:: Material provided

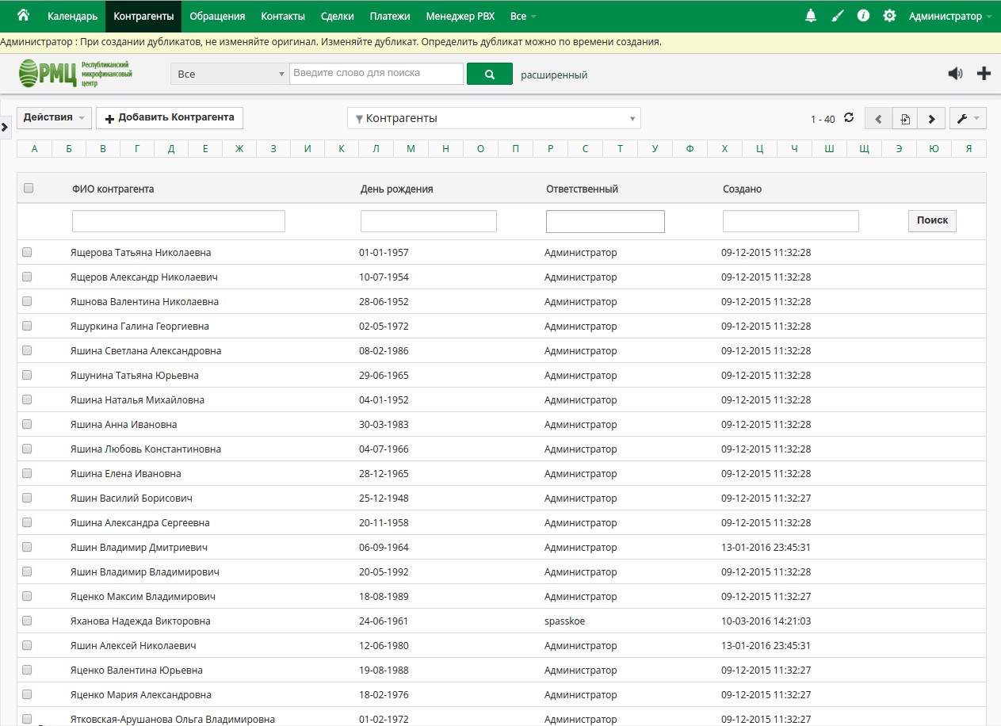Tick the select-all checkbox in header
1001x726 pixels.
pos(29,188)
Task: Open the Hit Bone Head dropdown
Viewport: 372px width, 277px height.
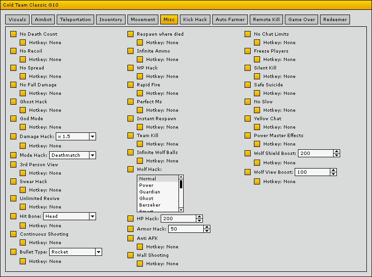Action: (92, 216)
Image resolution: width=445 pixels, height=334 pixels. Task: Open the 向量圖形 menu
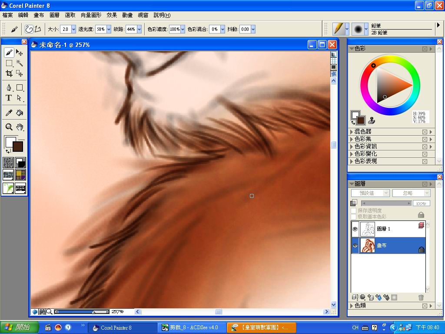click(x=91, y=15)
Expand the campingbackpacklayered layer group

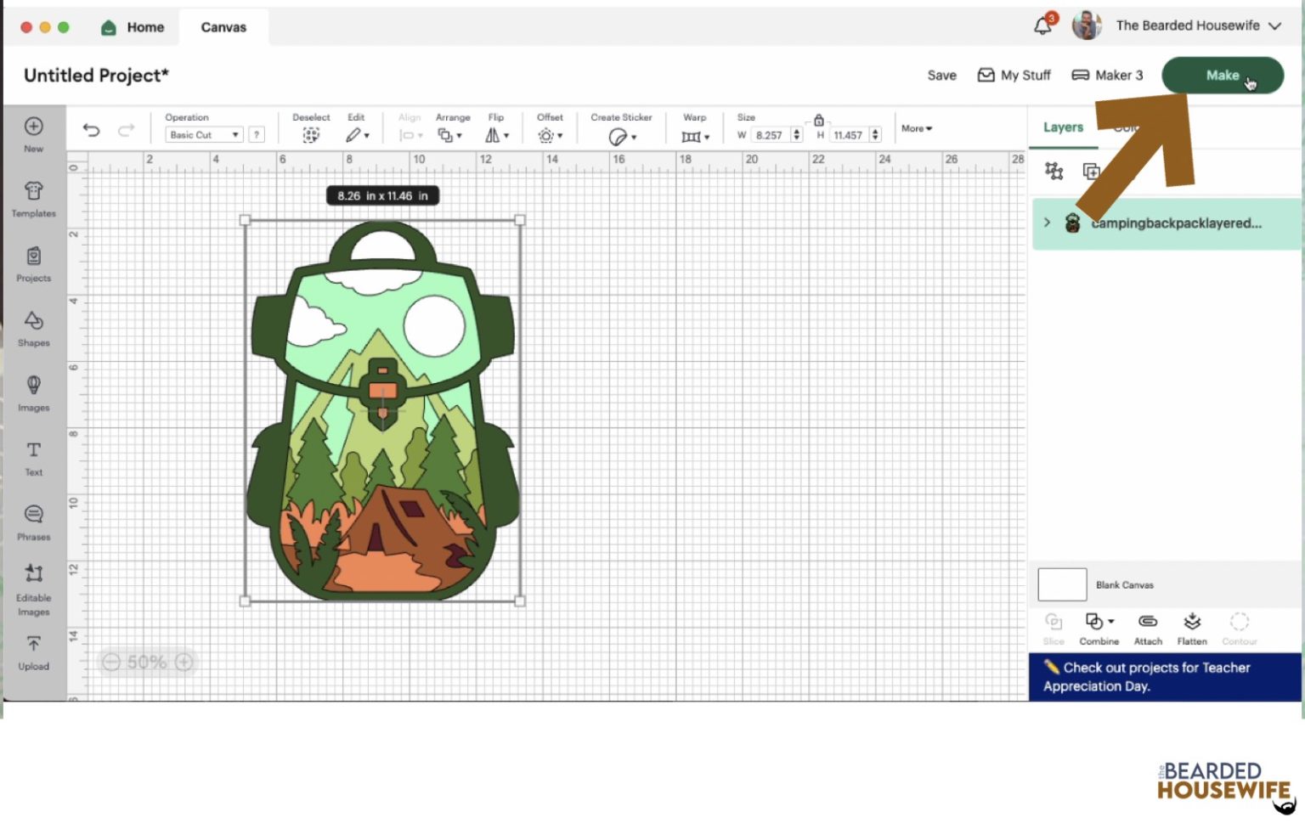[1047, 223]
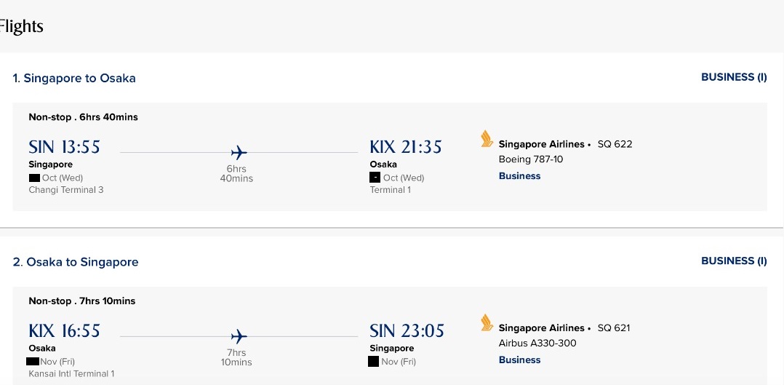Click the SQ 622 flight number
784x385 pixels.
click(615, 144)
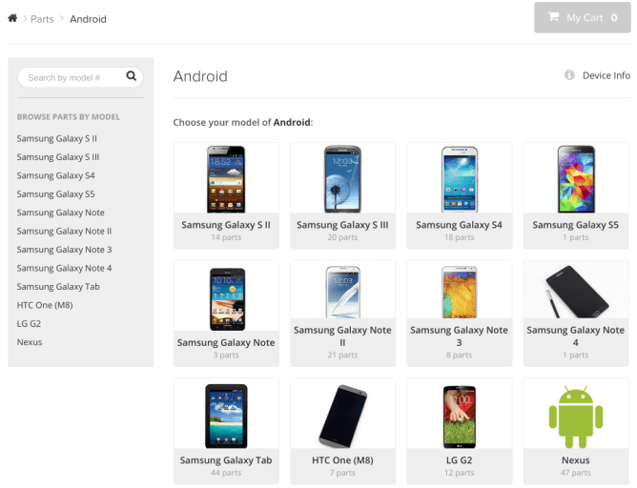
Task: Click the shopping cart icon
Action: click(552, 17)
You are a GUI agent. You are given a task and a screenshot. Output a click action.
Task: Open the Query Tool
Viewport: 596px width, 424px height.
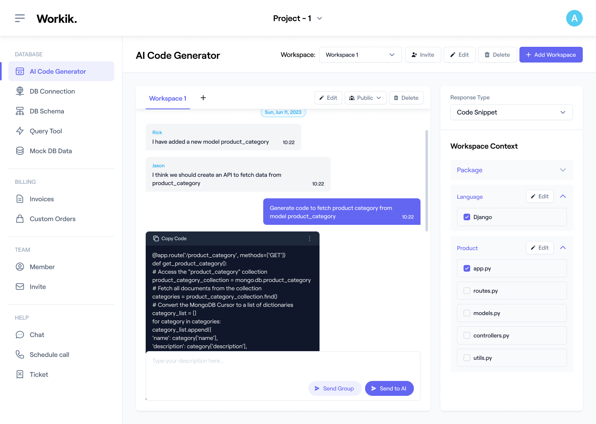pos(20,131)
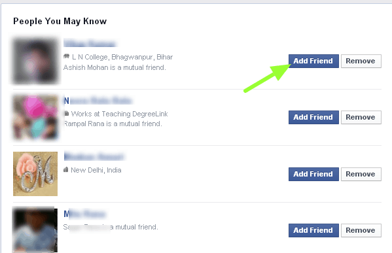Open the pink balloons profile picture
392x253 pixels.
tap(35, 117)
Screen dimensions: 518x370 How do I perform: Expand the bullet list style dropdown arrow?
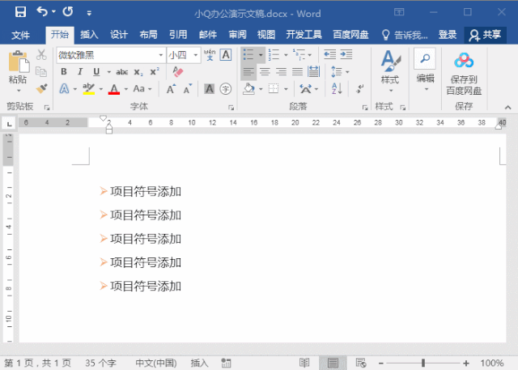261,55
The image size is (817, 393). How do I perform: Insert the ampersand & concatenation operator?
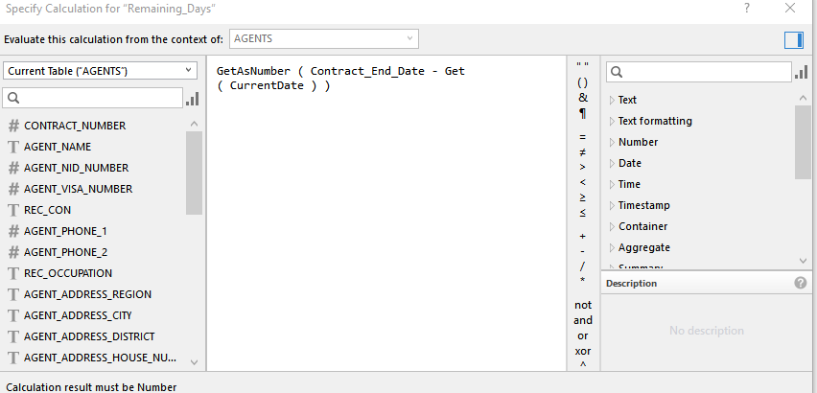[582, 98]
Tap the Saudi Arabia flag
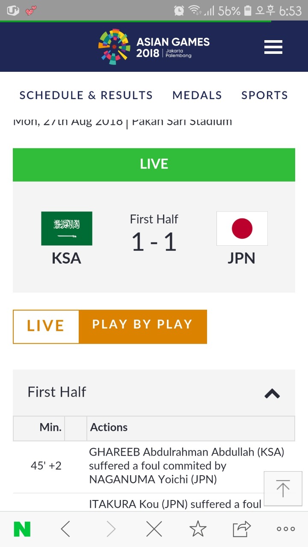 click(x=67, y=228)
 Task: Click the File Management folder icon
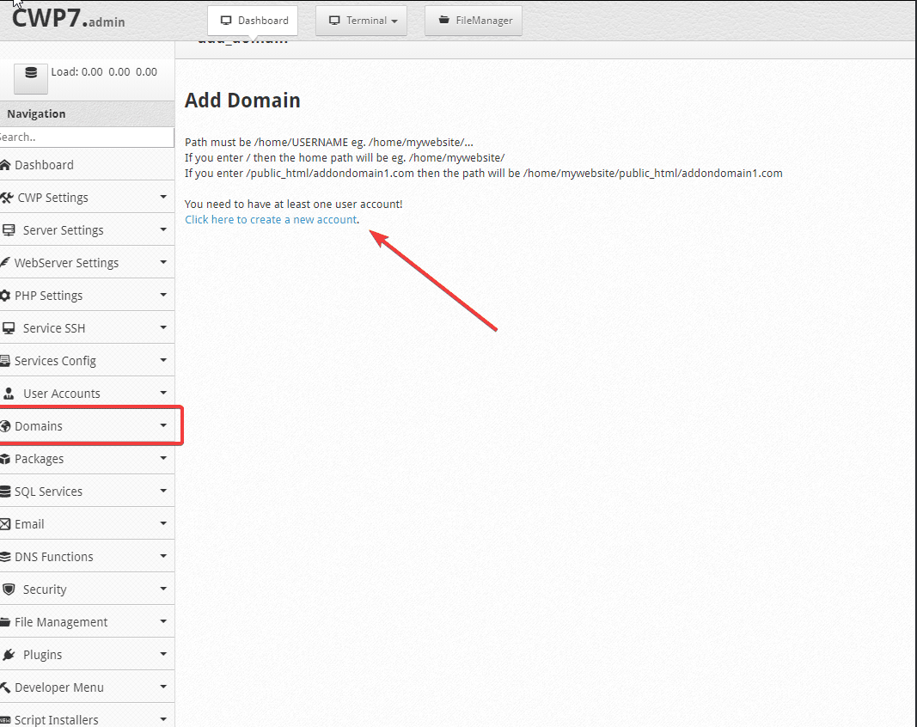7,621
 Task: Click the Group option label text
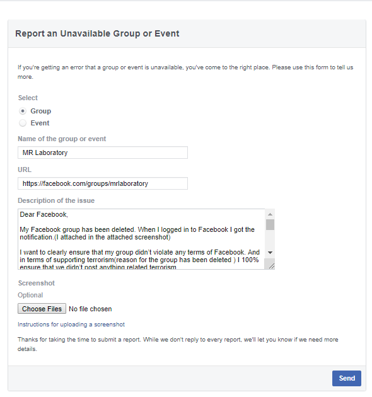(41, 111)
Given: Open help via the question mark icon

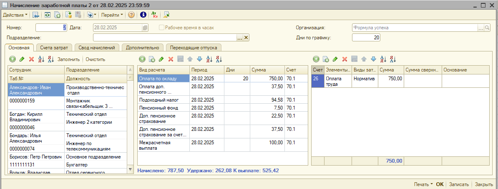Looking at the screenshot, I should tap(131, 15).
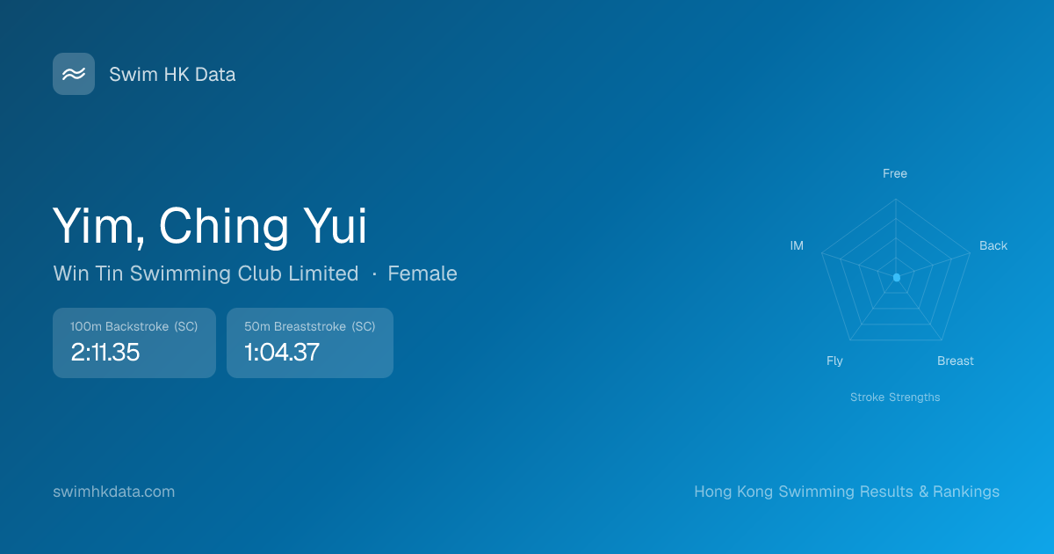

::::

## Exercise details
The lines to repeat run from the line containing "Task: Open the Query Tool" through the last line of the material above; give them exactly, without the pictures.

## Answer below
Task: Open the Query Tool
Viewport: 596px width, 424px height.
pos(20,131)
Open the pink balloons profile picture
392x253 pixels.
tap(35, 117)
Screen dimensions: 518x370 How do I perform: Expand the bullet list style dropdown arrow?
261,55
The image size is (817, 393). How do I perform: Insert the ampersand & concatenation operator?
[582, 98]
Tap the Saudi Arabia flag
 click(x=67, y=228)
 Task: Click the File Management folder icon
7,621
 Task: Click the Group option label text
(41, 111)
Given: Open help via the question mark icon

Looking at the screenshot, I should tap(131, 15).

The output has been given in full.